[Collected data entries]
• • • • • • •
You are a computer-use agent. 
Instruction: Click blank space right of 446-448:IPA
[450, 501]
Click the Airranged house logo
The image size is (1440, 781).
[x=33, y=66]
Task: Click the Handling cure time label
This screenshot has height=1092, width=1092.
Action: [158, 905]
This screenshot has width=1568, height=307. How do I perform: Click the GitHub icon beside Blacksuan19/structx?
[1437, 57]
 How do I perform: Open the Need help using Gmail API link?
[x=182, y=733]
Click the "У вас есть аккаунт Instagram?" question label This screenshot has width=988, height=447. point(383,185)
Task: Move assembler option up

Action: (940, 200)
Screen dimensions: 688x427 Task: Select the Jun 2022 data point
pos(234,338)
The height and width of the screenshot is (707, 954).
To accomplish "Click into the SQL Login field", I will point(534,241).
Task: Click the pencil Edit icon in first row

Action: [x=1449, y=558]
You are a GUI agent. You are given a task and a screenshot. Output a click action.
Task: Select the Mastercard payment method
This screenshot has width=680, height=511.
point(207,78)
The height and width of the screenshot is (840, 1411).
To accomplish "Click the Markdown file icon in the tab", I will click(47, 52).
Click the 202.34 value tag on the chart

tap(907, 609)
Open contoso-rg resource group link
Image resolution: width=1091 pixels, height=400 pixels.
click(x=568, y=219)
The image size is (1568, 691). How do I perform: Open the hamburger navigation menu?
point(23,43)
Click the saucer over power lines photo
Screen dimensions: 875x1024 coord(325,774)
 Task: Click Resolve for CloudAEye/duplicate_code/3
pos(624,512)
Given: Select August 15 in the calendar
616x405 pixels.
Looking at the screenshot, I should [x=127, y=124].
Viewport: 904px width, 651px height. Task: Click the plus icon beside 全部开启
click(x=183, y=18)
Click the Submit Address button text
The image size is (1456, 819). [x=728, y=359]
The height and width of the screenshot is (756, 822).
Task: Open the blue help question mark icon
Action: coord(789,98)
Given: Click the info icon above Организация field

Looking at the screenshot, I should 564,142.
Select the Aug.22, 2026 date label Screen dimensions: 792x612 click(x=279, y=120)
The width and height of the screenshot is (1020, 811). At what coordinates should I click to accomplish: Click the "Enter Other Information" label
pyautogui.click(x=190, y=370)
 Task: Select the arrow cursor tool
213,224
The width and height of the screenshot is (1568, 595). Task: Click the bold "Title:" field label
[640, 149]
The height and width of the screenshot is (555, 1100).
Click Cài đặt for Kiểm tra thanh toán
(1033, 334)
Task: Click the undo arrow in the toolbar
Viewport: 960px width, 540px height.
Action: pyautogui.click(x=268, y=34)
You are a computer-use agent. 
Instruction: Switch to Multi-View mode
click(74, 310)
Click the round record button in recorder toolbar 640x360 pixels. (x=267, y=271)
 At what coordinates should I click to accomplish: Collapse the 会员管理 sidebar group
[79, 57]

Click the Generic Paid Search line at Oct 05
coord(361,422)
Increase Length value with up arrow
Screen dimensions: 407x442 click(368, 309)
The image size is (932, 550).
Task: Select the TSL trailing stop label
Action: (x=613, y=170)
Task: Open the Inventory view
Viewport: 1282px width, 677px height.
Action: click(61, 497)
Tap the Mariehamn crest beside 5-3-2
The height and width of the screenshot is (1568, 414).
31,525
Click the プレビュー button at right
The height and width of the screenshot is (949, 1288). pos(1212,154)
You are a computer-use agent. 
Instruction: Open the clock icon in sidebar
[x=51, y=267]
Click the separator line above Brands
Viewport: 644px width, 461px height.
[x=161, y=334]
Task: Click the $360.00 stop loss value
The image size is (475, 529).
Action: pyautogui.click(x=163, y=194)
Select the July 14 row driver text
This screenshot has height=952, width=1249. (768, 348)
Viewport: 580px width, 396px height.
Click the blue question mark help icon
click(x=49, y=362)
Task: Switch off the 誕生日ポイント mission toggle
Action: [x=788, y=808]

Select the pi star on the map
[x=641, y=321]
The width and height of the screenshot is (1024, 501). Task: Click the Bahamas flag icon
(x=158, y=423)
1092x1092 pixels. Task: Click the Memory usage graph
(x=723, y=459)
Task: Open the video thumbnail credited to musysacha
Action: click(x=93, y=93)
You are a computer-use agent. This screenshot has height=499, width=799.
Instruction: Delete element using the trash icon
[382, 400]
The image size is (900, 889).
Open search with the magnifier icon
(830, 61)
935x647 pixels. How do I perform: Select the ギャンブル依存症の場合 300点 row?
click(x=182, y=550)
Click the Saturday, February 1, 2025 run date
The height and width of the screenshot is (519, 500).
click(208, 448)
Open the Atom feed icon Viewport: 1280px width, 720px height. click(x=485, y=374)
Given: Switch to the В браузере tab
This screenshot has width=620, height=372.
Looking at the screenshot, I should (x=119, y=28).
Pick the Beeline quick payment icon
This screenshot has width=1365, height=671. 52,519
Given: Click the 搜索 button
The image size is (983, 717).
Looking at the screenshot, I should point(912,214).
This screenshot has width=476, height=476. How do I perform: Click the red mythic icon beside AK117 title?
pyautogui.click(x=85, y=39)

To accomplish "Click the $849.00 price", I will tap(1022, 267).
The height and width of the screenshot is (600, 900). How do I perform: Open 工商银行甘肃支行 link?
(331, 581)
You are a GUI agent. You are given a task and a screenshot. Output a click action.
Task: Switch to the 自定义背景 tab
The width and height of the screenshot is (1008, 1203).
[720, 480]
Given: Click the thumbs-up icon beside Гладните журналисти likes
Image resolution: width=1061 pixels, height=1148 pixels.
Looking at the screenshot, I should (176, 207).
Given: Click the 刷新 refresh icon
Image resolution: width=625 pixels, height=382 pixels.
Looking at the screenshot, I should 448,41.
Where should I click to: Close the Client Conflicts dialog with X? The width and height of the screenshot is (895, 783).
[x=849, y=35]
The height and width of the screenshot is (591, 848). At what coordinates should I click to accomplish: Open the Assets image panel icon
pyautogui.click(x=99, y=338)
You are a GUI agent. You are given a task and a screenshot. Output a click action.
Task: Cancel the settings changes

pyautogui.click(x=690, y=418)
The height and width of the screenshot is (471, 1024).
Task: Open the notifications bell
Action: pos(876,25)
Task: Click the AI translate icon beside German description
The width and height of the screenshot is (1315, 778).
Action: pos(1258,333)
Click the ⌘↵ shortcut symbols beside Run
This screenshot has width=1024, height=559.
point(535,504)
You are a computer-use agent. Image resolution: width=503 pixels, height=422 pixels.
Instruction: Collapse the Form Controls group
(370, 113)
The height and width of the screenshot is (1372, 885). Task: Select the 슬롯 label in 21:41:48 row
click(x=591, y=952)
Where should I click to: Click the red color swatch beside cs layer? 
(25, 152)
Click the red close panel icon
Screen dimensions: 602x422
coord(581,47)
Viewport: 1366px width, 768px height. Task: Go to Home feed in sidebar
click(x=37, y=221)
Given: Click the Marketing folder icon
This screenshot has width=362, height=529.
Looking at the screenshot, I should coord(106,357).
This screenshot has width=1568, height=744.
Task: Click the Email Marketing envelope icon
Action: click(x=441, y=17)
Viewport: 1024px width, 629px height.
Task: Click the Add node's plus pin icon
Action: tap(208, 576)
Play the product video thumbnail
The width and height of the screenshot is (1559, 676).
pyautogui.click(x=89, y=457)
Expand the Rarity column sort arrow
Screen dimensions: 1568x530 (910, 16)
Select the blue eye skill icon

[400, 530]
• • • • • • •
Return a copy of every line in the records that includes the string "toolbar".

▶ [EXERCISE OUTPUT]:
Task: Click the undo arrow in the toolbar
Click the round record button in recorder toolbar 640x360 pixels. (x=267, y=271)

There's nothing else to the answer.